### ASSIGNED TASK
Every line from the beginning of the data through the line containing "The height and width of the screenshot is (383, 755)." should be reproduced exactly, and no further lines should be output.

Stored items:
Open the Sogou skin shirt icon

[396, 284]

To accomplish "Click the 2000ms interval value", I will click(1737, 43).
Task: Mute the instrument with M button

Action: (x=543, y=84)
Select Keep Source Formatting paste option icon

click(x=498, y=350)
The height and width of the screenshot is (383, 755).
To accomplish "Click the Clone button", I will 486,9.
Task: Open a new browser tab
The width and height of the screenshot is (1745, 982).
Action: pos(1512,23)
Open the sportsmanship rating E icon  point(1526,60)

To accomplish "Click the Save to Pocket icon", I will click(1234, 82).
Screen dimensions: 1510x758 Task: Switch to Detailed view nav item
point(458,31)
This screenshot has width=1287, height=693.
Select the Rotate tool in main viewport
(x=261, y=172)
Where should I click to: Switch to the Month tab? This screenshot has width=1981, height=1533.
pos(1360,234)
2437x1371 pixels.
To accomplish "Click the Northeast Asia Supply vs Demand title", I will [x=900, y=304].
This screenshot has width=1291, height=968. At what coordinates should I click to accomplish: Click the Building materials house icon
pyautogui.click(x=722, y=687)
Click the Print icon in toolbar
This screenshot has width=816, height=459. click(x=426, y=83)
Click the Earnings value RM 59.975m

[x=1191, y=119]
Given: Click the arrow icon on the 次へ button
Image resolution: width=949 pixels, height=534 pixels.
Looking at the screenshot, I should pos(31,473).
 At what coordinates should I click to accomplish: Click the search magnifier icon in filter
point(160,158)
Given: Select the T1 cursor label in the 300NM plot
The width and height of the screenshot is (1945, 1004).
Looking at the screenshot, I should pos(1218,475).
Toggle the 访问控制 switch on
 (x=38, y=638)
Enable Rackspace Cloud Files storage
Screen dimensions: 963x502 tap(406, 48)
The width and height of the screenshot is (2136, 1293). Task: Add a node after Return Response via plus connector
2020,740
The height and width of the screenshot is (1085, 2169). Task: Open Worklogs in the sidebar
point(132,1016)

### ANSWER BOX
Open the Sogou skin shirt icon

[396, 284]

To accomplish "Click the 2000ms interval value", I will click(1737, 43).
Task: Mute the instrument with M button

Action: (x=543, y=84)
Select Keep Source Formatting paste option icon

click(x=498, y=350)
The height and width of the screenshot is (383, 755).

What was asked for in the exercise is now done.